**Problem statement**
Print every one of the entries below word for word, with each line unchanged.

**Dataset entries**

####################

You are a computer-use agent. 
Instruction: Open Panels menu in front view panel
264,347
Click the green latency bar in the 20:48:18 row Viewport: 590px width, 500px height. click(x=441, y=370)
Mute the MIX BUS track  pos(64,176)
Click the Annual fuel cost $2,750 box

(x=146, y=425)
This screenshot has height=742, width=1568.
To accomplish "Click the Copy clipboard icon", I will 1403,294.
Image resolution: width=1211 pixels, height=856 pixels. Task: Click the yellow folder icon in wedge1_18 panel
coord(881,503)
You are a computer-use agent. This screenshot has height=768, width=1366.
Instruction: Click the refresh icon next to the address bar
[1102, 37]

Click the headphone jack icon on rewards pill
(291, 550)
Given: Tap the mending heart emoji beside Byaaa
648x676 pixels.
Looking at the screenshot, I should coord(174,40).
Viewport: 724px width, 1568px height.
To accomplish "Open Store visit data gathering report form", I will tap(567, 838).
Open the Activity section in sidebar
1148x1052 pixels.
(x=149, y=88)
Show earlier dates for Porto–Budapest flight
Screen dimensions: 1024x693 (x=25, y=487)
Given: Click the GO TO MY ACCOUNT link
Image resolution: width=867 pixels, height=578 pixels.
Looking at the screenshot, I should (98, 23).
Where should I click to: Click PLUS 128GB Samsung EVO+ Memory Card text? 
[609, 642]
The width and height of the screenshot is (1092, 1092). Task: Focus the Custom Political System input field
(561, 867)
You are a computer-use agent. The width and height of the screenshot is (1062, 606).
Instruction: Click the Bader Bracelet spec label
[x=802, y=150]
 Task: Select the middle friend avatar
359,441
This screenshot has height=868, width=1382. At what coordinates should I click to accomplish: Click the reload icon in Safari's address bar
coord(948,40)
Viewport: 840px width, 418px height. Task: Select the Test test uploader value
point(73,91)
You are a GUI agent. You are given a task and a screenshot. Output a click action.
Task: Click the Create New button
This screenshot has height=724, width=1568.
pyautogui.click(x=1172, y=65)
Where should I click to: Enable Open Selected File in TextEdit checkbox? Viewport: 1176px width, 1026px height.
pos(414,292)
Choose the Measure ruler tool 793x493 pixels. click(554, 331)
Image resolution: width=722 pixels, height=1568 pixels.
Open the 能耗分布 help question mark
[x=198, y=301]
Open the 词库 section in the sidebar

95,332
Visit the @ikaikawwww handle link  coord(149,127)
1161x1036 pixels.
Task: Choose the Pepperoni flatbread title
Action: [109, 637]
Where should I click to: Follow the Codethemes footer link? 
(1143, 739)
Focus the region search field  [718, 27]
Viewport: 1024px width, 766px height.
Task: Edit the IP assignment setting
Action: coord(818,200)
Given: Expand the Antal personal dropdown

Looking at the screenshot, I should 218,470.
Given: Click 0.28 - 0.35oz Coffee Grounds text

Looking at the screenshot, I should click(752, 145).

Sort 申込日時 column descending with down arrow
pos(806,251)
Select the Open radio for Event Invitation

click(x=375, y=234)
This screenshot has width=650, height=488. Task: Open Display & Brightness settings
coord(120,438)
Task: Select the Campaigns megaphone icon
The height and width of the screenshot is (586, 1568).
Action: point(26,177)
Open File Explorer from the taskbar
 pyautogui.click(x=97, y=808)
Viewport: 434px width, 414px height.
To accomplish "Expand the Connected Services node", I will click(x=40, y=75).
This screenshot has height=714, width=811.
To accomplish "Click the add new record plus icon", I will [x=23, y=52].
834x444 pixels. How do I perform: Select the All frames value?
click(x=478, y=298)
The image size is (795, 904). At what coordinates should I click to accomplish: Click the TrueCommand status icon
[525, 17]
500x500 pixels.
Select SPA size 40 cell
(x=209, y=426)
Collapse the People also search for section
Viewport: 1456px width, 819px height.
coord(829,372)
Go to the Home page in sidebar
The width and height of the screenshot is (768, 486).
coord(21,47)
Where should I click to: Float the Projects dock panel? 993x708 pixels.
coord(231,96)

####################

**Output of the task**
You are a computer-use agent. 
Instruction: Open Panels menu in front view panel
264,347
Click the green latency bar in the 20:48:18 row Viewport: 590px width, 500px height. click(x=441, y=370)
Mute the MIX BUS track  pos(64,176)
Click the Annual fuel cost $2,750 box

(x=146, y=425)
This screenshot has height=742, width=1568.
To accomplish "Click the Copy clipboard icon", I will 1403,294.
Image resolution: width=1211 pixels, height=856 pixels. Task: Click the yellow folder icon in wedge1_18 panel
coord(881,503)
You are a computer-use agent. This screenshot has height=768, width=1366.
Instruction: Click the refresh icon next to the address bar
[1102, 37]

Click the headphone jack icon on rewards pill
(291, 550)
Given: Tap the mending heart emoji beside Byaaa
648x676 pixels.
Looking at the screenshot, I should coord(174,40).
Viewport: 724px width, 1568px height.
To accomplish "Open Store visit data gathering report form", I will tap(567, 838).
Open the Activity section in sidebar
1148x1052 pixels.
(x=149, y=88)
Show earlier dates for Porto–Budapest flight
Screen dimensions: 1024x693 (x=25, y=487)
Given: Click the GO TO MY ACCOUNT link
Image resolution: width=867 pixels, height=578 pixels.
Looking at the screenshot, I should (98, 23).
Where should I click to: Click PLUS 128GB Samsung EVO+ Memory Card text? 
[609, 642]
The width and height of the screenshot is (1092, 1092). Task: Focus the Custom Political System input field
(561, 867)
You are a computer-use agent. The width and height of the screenshot is (1062, 606).
Instruction: Click the Bader Bracelet spec label
[x=802, y=150]
 Task: Select the middle friend avatar
359,441
This screenshot has height=868, width=1382. At what coordinates should I click to accomplish: Click the reload icon in Safari's address bar
coord(948,40)
Viewport: 840px width, 418px height. Task: Select the Test test uploader value
point(73,91)
You are a GUI agent. You are given a task and a screenshot. Output a click action.
Task: Click the Create New button
This screenshot has height=724, width=1568.
pyautogui.click(x=1172, y=65)
Where should I click to: Enable Open Selected File in TextEdit checkbox? Viewport: 1176px width, 1026px height.
pos(414,292)
Choose the Measure ruler tool 793x493 pixels. click(554, 331)
Image resolution: width=722 pixels, height=1568 pixels.
Open the 能耗分布 help question mark
[x=198, y=301]
Open the 词库 section in the sidebar

95,332
Visit the @ikaikawwww handle link  coord(149,127)
1161x1036 pixels.
Task: Choose the Pepperoni flatbread title
Action: [109, 637]
Where should I click to: Follow the Codethemes footer link? 
(1143, 739)
Focus the region search field  [718, 27]
Viewport: 1024px width, 766px height.
Task: Edit the IP assignment setting
Action: coord(818,200)
Given: Expand the Antal personal dropdown

Looking at the screenshot, I should 218,470.
Given: Click 0.28 - 0.35oz Coffee Grounds text

Looking at the screenshot, I should click(752, 145).

Sort 申込日時 column descending with down arrow
pos(806,251)
Select the Open radio for Event Invitation

click(x=375, y=234)
This screenshot has width=650, height=488. Task: Open Display & Brightness settings
coord(120,438)
Task: Select the Campaigns megaphone icon
The height and width of the screenshot is (586, 1568).
Action: point(26,177)
Open File Explorer from the taskbar
 pyautogui.click(x=97, y=808)
Viewport: 434px width, 414px height.
To accomplish "Expand the Connected Services node", I will click(x=40, y=75).
This screenshot has height=714, width=811.
To accomplish "Click the add new record plus icon", I will [x=23, y=52].
834x444 pixels. How do I perform: Select the All frames value?
click(x=478, y=298)
The image size is (795, 904). At what coordinates should I click to accomplish: Click the TrueCommand status icon
[525, 17]
500x500 pixels.
Select SPA size 40 cell
(x=209, y=426)
Collapse the People also search for section
Viewport: 1456px width, 819px height.
coord(829,372)
Go to the Home page in sidebar
The width and height of the screenshot is (768, 486).
coord(21,47)
Where should I click to: Float the Projects dock panel? 993x708 pixels.
coord(231,96)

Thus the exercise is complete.